Lines of data:
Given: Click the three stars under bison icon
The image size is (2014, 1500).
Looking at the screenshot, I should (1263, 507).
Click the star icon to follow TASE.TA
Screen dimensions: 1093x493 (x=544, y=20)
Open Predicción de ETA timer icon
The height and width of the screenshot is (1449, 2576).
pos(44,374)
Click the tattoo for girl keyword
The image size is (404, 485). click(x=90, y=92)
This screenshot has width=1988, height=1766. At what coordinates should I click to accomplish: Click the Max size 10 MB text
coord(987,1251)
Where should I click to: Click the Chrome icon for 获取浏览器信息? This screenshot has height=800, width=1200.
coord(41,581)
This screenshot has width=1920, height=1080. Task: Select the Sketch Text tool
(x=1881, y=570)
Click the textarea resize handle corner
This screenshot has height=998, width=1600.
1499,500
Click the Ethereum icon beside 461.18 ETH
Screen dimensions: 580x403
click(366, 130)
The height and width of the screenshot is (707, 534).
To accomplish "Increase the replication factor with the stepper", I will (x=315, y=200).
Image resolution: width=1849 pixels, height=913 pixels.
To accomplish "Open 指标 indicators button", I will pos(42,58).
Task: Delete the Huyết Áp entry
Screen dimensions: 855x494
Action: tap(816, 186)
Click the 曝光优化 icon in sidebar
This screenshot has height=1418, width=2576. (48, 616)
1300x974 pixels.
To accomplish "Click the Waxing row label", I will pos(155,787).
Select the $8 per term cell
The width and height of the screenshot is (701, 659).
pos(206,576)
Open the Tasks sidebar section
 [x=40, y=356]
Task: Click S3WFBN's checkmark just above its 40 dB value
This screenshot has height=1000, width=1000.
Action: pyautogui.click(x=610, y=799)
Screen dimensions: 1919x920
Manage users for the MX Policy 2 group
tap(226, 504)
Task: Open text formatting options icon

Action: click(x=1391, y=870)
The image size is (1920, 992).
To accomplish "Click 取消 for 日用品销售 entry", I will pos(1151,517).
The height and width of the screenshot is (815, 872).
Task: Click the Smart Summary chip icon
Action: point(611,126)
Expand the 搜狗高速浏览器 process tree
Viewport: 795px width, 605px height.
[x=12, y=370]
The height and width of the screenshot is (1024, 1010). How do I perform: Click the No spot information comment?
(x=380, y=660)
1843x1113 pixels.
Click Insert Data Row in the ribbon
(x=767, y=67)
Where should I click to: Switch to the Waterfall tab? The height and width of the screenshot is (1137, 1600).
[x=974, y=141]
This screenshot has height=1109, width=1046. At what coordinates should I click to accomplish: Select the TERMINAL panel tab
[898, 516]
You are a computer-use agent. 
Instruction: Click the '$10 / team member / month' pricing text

▶ **What is expected**: Extract each line of the material above that contains the string "accomplish", one per line.

▶ **Response**:
This screenshot has width=1988, height=1766. At what coordinates should I click to accomplish: Click the Max size 10 MB text
To accomplish "Increase the replication factor with the stepper", I will (x=315, y=200).
To accomplish "Open 指标 indicators button", I will pos(42,58).
To accomplish "Click the Waxing row label", I will pos(155,787).
To accomplish "Click 取消 for 日用品销售 entry", I will pos(1151,517).
This screenshot has height=1109, width=1046. At what coordinates should I click to accomplish: Select the TERMINAL panel tab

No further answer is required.